Rule looked at her steadily. “So noted.”
“The clan needs fighters.”
“Not if they can’t be trusted. Enough, Lily,” he said when she opened her mouth. “Your opinion matters, but the decision is mine. I haven’t made it yet, and I don’t wish to discuss it further.”
She wanted to keep arguing. She was so damn tired, though. Tired and sick. She closed her eyes and leaned her head back against the wall. “We’ll talk about it again later.”

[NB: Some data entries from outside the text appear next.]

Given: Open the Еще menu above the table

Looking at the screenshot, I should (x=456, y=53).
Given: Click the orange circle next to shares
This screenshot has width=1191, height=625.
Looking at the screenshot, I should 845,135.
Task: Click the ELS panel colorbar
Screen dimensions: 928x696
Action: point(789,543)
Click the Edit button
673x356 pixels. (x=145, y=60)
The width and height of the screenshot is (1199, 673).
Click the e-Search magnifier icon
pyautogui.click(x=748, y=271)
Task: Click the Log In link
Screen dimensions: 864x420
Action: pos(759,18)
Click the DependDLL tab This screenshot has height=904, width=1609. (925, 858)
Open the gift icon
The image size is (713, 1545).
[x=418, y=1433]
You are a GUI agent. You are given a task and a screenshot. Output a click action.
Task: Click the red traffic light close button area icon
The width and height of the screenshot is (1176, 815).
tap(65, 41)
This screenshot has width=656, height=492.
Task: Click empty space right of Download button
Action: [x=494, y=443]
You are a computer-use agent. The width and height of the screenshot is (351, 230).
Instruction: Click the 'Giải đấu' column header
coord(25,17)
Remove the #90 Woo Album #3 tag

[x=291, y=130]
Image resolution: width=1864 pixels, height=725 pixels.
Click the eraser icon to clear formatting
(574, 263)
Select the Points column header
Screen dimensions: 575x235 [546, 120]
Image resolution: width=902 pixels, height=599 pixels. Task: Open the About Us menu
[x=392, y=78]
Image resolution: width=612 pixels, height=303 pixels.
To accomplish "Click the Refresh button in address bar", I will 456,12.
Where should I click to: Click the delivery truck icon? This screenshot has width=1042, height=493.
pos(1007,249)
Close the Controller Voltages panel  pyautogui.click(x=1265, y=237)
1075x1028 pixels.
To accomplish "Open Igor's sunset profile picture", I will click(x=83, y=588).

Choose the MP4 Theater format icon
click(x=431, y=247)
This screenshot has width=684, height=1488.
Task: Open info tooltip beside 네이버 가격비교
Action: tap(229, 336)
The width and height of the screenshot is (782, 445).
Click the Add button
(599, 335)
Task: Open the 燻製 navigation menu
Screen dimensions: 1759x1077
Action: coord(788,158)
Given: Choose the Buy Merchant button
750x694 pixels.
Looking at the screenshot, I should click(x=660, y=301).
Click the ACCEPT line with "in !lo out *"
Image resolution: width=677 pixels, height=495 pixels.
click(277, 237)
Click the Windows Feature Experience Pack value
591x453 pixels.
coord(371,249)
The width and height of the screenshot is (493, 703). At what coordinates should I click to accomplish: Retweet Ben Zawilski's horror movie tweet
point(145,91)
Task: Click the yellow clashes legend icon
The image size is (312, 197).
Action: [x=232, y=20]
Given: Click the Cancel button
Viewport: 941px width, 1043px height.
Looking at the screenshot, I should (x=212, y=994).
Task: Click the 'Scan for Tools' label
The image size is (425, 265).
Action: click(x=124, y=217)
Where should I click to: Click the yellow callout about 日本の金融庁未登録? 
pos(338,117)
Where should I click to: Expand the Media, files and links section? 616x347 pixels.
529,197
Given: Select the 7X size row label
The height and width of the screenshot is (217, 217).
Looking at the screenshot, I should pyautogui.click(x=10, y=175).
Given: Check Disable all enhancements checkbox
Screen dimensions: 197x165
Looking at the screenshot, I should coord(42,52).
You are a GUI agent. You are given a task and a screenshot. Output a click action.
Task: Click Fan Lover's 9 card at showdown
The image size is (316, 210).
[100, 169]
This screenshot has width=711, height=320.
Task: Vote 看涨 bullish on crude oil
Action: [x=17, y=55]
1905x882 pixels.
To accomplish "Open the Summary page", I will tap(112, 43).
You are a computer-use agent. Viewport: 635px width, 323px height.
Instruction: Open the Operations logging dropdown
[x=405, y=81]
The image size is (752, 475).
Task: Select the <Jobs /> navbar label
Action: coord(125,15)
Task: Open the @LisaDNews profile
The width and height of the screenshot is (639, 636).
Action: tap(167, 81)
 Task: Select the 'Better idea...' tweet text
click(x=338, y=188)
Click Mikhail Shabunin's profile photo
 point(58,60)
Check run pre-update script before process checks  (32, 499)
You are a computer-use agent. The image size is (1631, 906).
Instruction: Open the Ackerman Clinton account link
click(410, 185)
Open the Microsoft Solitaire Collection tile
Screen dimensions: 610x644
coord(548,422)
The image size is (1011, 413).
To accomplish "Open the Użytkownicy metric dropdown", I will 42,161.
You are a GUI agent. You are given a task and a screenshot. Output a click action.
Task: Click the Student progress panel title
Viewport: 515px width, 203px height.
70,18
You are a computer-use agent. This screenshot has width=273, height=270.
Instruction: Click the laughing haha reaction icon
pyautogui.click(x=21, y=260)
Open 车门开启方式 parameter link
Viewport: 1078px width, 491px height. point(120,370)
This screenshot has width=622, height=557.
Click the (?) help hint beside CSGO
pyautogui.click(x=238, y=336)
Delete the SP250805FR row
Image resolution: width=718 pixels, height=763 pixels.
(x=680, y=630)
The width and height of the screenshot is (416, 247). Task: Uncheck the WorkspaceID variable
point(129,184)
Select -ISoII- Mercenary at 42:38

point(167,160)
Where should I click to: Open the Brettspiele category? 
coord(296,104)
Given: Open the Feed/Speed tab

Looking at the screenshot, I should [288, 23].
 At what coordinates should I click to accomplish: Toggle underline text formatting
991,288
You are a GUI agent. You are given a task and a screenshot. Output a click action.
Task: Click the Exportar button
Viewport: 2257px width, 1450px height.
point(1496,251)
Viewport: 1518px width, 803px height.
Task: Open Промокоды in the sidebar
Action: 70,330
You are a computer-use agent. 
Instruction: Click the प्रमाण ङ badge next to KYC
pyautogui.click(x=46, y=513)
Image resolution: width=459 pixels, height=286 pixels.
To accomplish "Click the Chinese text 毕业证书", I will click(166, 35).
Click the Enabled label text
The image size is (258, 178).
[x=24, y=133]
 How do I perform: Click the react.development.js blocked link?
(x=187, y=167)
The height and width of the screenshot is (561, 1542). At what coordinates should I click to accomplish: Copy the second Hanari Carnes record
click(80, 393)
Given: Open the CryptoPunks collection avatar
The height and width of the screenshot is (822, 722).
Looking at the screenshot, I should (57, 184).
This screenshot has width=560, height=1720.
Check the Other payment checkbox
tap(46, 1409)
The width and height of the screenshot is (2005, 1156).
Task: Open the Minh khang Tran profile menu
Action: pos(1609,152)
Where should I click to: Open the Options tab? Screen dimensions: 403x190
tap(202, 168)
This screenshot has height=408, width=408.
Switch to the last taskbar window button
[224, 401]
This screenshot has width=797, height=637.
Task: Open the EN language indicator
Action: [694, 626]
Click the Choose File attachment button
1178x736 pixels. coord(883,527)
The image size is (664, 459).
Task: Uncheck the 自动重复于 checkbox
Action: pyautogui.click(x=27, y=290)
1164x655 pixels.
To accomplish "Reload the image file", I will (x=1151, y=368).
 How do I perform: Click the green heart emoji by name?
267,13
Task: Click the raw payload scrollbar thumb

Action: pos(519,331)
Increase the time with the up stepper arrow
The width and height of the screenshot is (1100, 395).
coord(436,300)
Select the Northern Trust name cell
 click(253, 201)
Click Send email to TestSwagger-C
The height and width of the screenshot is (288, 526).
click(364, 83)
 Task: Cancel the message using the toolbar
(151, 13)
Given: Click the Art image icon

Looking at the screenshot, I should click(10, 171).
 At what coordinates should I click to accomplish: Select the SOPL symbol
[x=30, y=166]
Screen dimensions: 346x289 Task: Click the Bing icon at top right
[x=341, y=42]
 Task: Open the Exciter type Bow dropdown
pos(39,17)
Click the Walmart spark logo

The voice that responded wasn’t the one she expected. “Rough day, huh?”
She jolted upright.
“What is it?” Rule demanded.
“Drummond,” she said and sighed. “It’s just Drummond.”
TWENTY-EIGHT

“JUSTDrummond,” the slightly see-through man standing in front of her repeated. “Right. Good to see you, too.”
“Like you said, it’s been a rough day. Unless you’re here to alert us to imminent danger—which, I might add, you didn’t do with the dworg—”
“I know. I’m sorry.”
He looked it, too. Regret wasn’t an expression she was used to seeing on Drummond’s saturnine face. “I guess I shouldn’t expect you to turn into a precog just because it would be convenient.” Not that precognition guaranteed anything. Even Ruben had been hunchless today.
“The gates . . . took us all by surprise.”
Us meaning everyone on his side of death? “Not everyone. Hardy had some kind of warning, though by the time it reached me, it was kind of garbled.”
He shrugged. “Saints are different.”
“But he’s getting his information from your side of things, right?”
“Yeah, but I probably can’t hear what he does. See, in order to talk to you, I have to be aware of your world more or less the way you are, and when I’m like this I don’t . . . I can’t . . . hell, just take my word for it, okay? While I’m working with you, I’m not in the right state to hear the, uh, the sort of beings that talk to Hardy. It’s like trying to be ice and water at the same time. Doesn’t work.”
She struggled to follow. “Unless you’re a saint?”
“Saints are different.”
“What’s he saying?” Rule asked.
“That unlike Hardy, he’s not talking with angels.”
Rule’s eyebrow lifted. “This is news?”
Drummond shot Rule the finger without looking away from Lily. “Look, I need to tell you a couple things, and I don’t know how long I can stay manifested. That’s getting hard to do. First thing is, you’ve got to . . .” His mouth moved, but silently. “. . . marigolds and . . . popcorn. No time to lose.”
“Wait, wait. Marigolds? Popcorn? What are you talking about?”